Unloxcyt is a PD-L1-blocking antibody, according to an alert from the FDA. PD-L1-blocking antibodies are types of immune checkpoint inhibitors that help the body destroy cancer cells, as defined by the American Cancer Society.
The efficacy of Unloxcyt was evaluated in the Study CK-301-101 trial, which included 109 patients with locally advanced or metastatic cutaneous squamous cell carcinoma who could not receive curative surgery or curative radiation, the alert stated. Patients were excluded from the trial if they had active or suspected autoimmune disease, an allogeneic stem cell transplant within six months before treatment, received previous treatment with anti-PD-1 or PD-L1 blocking antibodies or other immune checkpoint inhibitor treatment, uncontrolled or significant cardiovascular disease, an ECOG performance status of 2 or higher or an infection with HIV, hepatitis B or C.
Glossary:
ECOG performance status: a measurement of how independently patients can perform everyday tasks. A score of 0 means they can complete tasks independently and a score of 4 means they cannot perform daily tasks independently.
Objective response rate (ORR): percentage of patients who have a complete or partial response to treatment, meaning their tumors disappeared or shrunk.
Duration of response (DOR): time until tumors respond to treatment without worsening or spreading.

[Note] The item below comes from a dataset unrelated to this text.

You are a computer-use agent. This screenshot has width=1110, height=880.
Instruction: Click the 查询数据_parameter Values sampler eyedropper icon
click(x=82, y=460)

Of note, researchers evaluated the objective response rate (ORR) and duration of response (DOR) in the trial. The ORR was 47% in 78 patients with metastatic cutaneous squamous cell carcinoma and 48% in 31 patients with locally advanced cutaneous squamous cell carcinoma, according to the study. The median DOR was not reached in patients with metastatic cutaneous squamous cell carcinoma, meaning not enough people experienced disease worsening on average at the time of data collection. The median DOR was 17.7 months among patients with locally advanced cutaneous squamous cell carcinoma.

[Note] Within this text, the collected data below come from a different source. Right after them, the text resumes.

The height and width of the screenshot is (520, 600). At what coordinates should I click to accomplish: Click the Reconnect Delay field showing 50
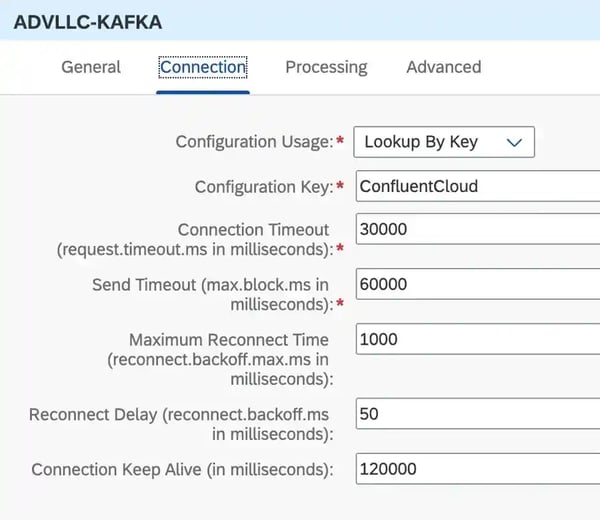[477, 414]
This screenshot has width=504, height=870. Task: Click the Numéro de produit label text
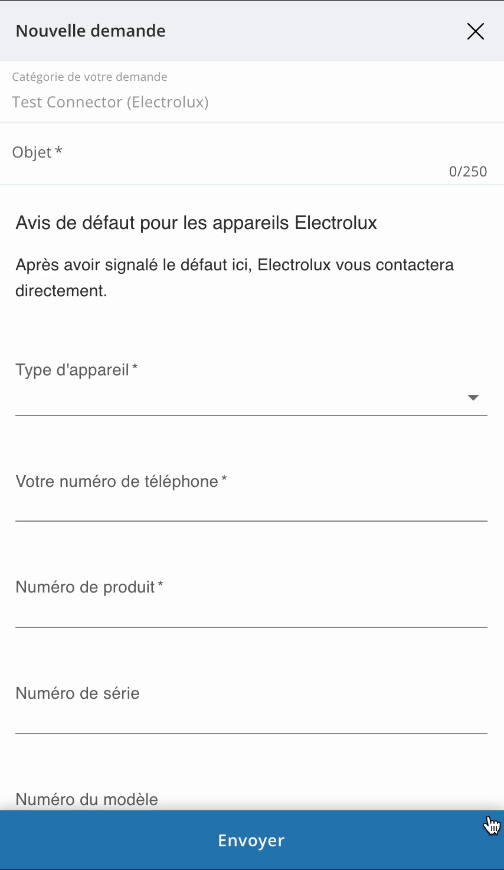pyautogui.click(x=89, y=587)
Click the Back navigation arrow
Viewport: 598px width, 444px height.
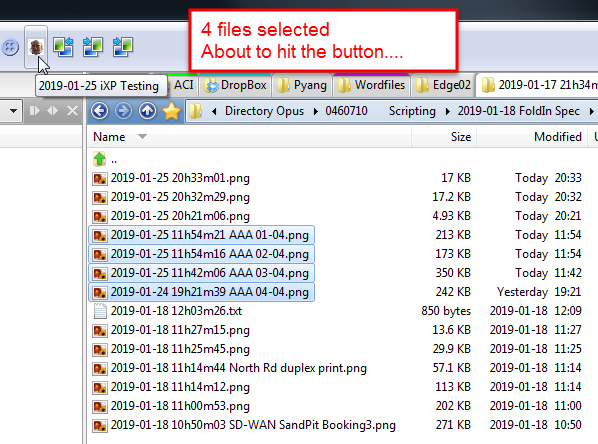pos(100,111)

Regarding side effects, the most common in 10% or more of patients in the study included fatigue, musculoskeletal pain, rash, diarrhea, constipation, headache, nausea, hypothyroidism, pruritis (itchy skin), edema (fluid retention in body’s tissues), localized infection and urinary tract infection.
The recommended dose of Unloxcyt is 1,200 milligrams, which is given intravenously (through the vein) for one hour every three weeks until disease progression of unacceptable toxicity.